(Comienza Beatriz Rodríguez.)Beatriz Rodríguez
La hermana Matilde se arrodilla ante el altar. Su hermana Esperanza la observa detrás de los barrotes de Santo Domingo, en Soria. Viene de ver la tumba de la mujer del poeta. Viene de leer los poemas del río y los álamos. Ante los barrotes ella también se arrodilla. Matilde Silva, que era pequeña y regordeta, algo mística, algo bruja, solía refugiarse para leer durante horas en el frío mármol de las iglesias. Ahora es vieja y huesuda y todos sus conocimientos se han reducido a una sonrisa hueca.
Bajo las sombras de Santo Domingo se congelan los recuerdos de una vida que ya no existe. Detrás de los barrotes, hermanas, mayores y jóvenes, gordas y flacas, feas y muy pocas guapas se esconden del mundo. Lo crean todo, lo creen todo. Inventan, sueñan, lamentan. Rodillas cansadas de adorar ficciones, caderas cansadas de esconder deseos. Mujeres derrotadas que crean hogares sin ventanas. Barrotes en el tiempo. Venid conmigo, recuerdos de las sombras, y arrodillaos.
Piensa entonces su hermana Esperanza en el rosario que le robaron al padre Ignacio una tarde de agosto que las dos entraron en la Iglesia del Carmen. El calor de la siesta disuadía cualquier intento de juego en la calle y era más peligroso quebrantar el sueño de padre que ser descubiertas jugando a la rayuela en la casa de dios.
¿Cuántas decepciones puede soportar la necesidad de amor? Le pregunta la beata Matilde a su hermana recién divorciada, pero Esperanza solo quiere hablar del rosario. Colgaba de uno de los reposabrazos que tenía la gran silla de cuero que había en la sacristía. Un trono inestable, la pata izquierda trasera era más corta que las demás, sobre el que se sentaba el padre Ignacio a esperar a su monaguillo.
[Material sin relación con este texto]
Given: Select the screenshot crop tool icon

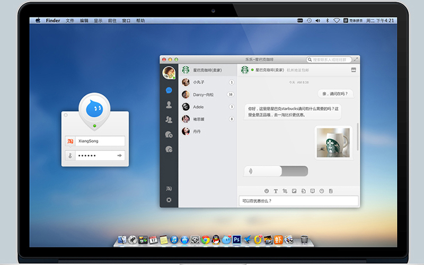Looking at the screenshot, I should 285,191.
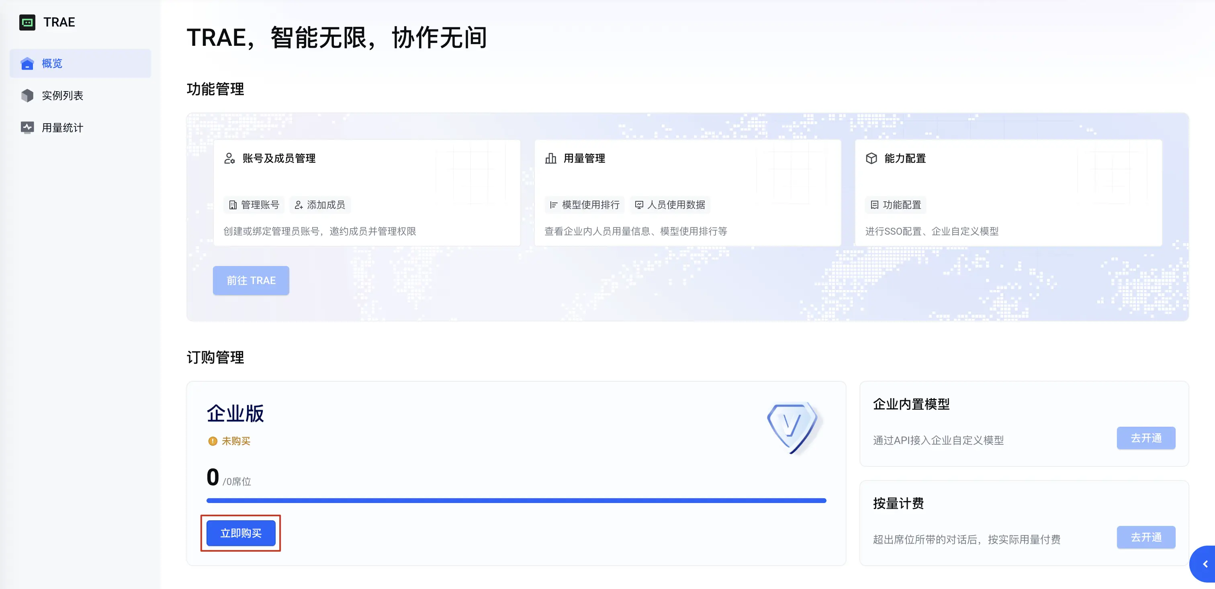Open 模型使用排行 shortcut
This screenshot has height=589, width=1215.
point(585,205)
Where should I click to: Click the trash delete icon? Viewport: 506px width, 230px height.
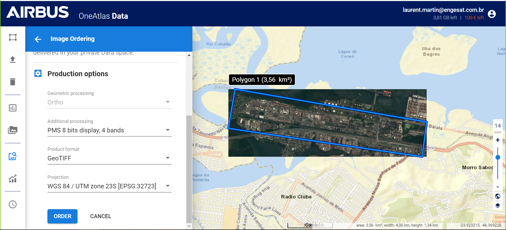13,82
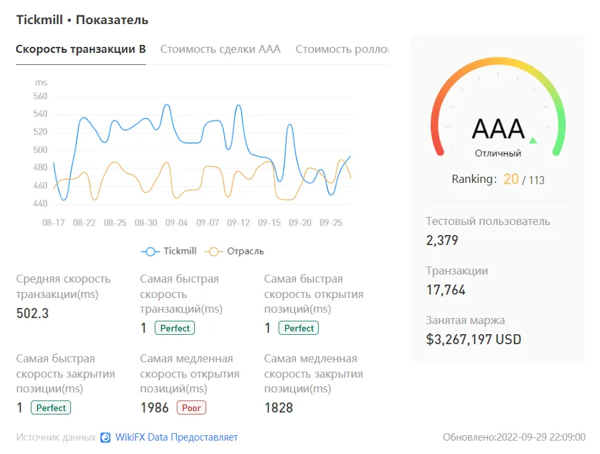Switch to the Стоимость сделки AAA tab
This screenshot has width=600, height=454.
click(x=220, y=50)
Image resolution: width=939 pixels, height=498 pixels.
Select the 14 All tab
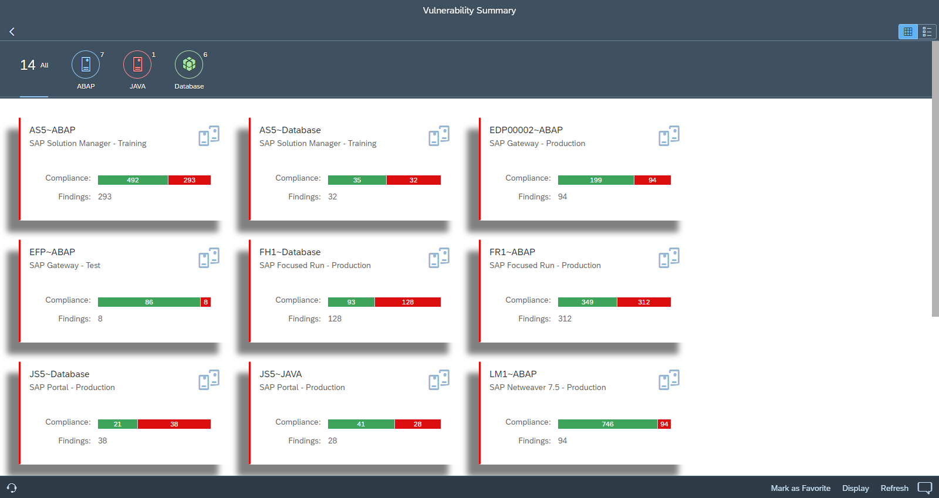[x=34, y=65]
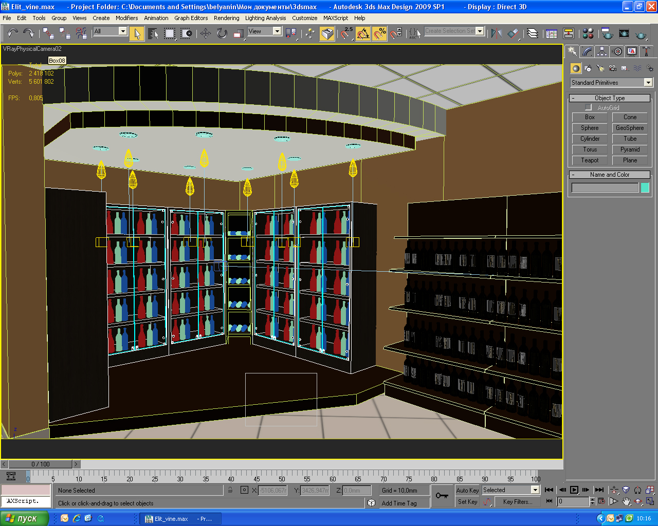Click the Quick Render teapot icon

coord(641,34)
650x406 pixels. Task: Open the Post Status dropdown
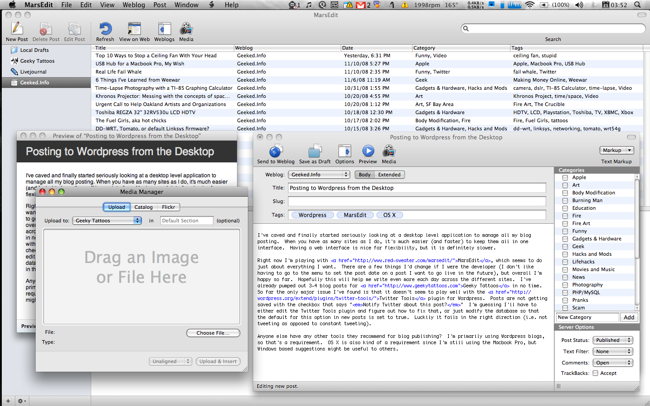pos(613,340)
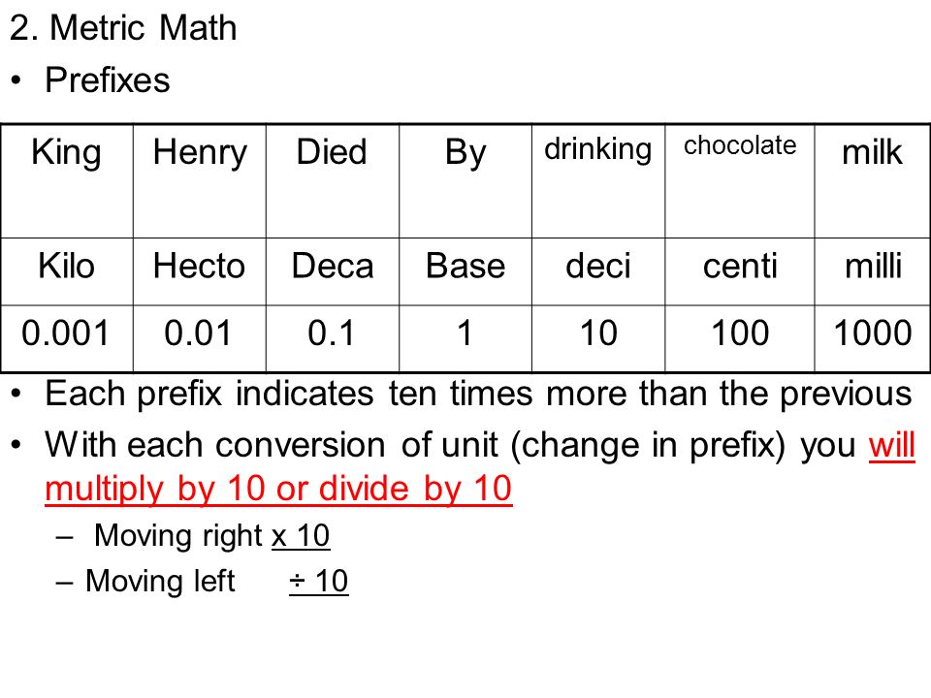Select the 'Kilo' prefix cell
The width and height of the screenshot is (931, 698).
67,271
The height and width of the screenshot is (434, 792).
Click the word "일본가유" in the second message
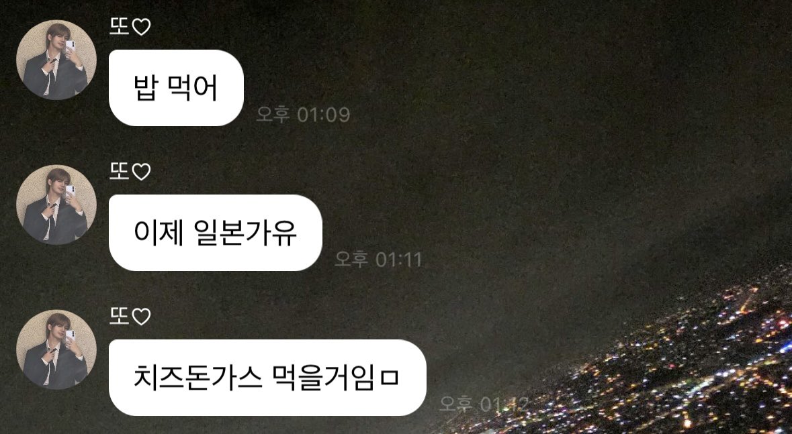(245, 233)
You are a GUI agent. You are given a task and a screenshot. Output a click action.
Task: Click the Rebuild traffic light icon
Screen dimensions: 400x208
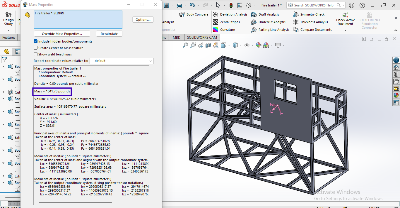231,5
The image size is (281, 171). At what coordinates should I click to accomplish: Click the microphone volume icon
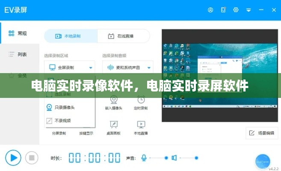[x=144, y=158]
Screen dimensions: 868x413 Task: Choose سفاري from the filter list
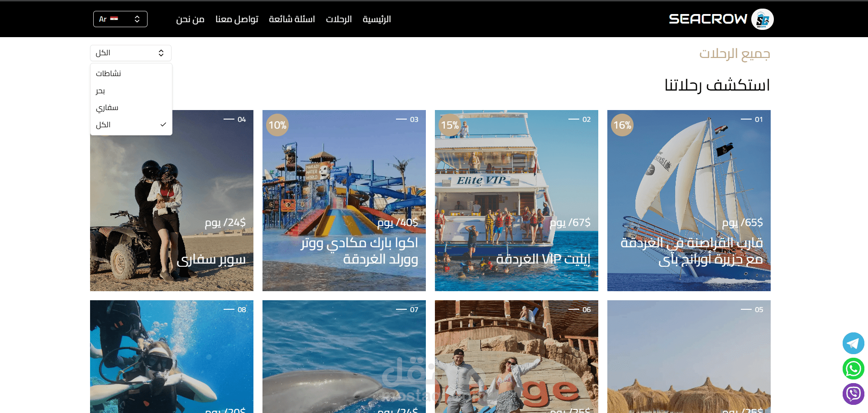pyautogui.click(x=131, y=107)

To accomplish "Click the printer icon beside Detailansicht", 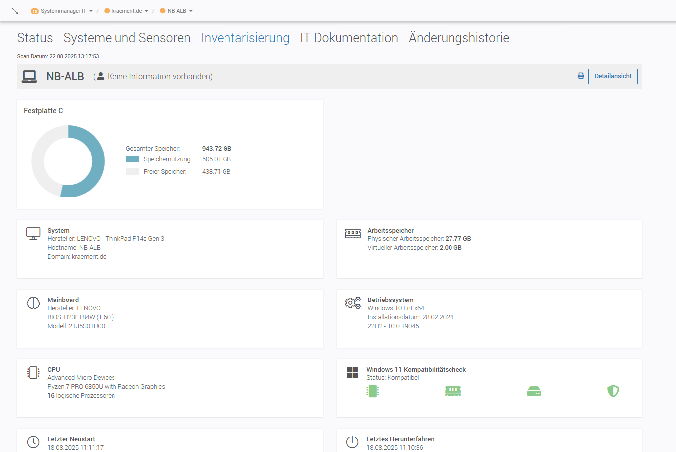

No siempre era el mismo, cada año los cambiaba para no enamorarse de ellos, le diría Esperanza a su hermana, y esta, santiguada y mirada perdida hacia los cielos, porque en los pucheros nunca había encontrado a dios, le contestaría es que el padre Ignacio estaba enfermo.
Pero la rayuela en la iglesia era imposible, ya las habían castigado varias veces por pintar con tiza el suelo de la iglesia, hecho con grandes cuadrados de mármol blancos y negros, como el ajedrez del abuelo, así que saltaban como si fueran figuritas de ese mismo ajedrez: el peón hacia adelante, el caballo en diagonal, la torre corre que te corre por el pasillo central, directo hasta el altar, el rey la espera en la esquina de la izquierda, donde Nuestra Señora de las Angustias congela su llanto eterno. Jaque mate, dice la torre, y Matilde corre hacia su hermana Esperanza y la tira al suelo, y el silencioso juego se convierte en risas hasta que calla, calla te digo, y las dos escuchan un leve jadeo.
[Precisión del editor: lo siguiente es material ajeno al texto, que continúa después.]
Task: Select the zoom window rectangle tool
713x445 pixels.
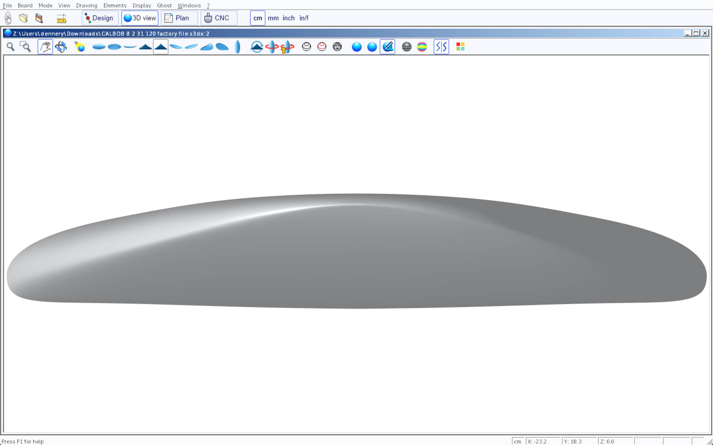Action: point(25,47)
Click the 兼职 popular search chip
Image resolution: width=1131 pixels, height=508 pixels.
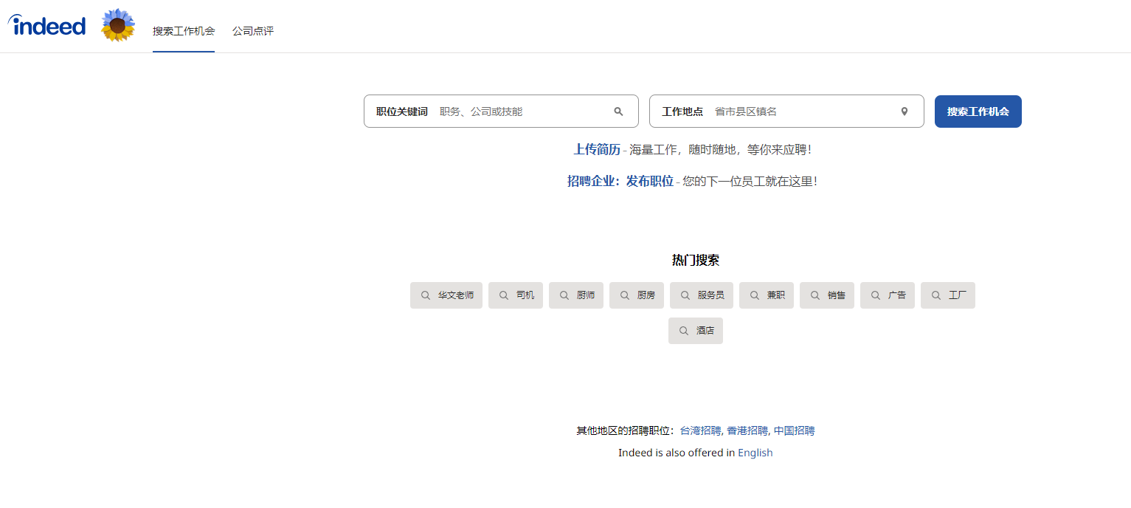coord(767,295)
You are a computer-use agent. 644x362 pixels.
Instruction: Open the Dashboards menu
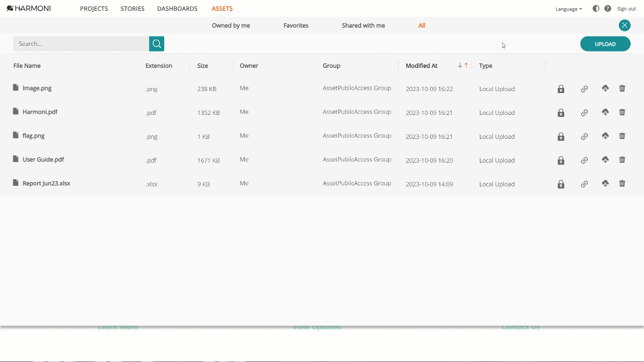pos(177,9)
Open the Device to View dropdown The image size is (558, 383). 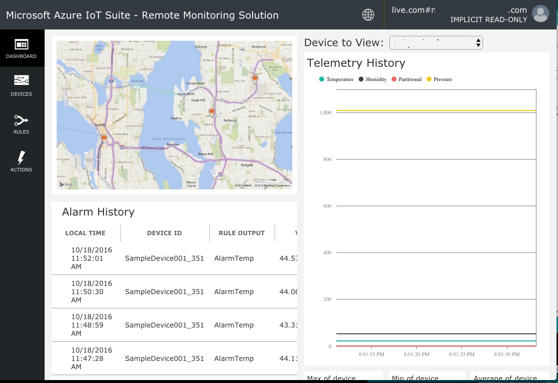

¿Gimen los ángeles cuando están enfadados?, piensa Esperanza y mira a su hermana mayor. Las dos tumbadas todavía en el suelo, con las faldas levantadas, enseñándole las bragas a dios.
En la iglesia de Santo Domingo, cuarenta años más tarde, la pregunta vuelve a retumbar en los oídos de la Hermana Matilde: ¿Gimen los ángeles cuándo están enfadados?, dice en voz alta su hermana menor mientras saca el rosario del bolso. La mano temblorosa atraviesa los barrotes prohibidos y las cuentas quedan suspendidas sobre la muñeca, columpiándose al ritmo de su memoria, como se columpiaban aquel día en el trono del padre Ignacio.
Suenan las campanas en Soria llamando a las hermanas al rezo, es un sonido alegre. Hoy no ha muerto nadie, piensa Matilde, solo tendremos que rogar por nuestro silencio.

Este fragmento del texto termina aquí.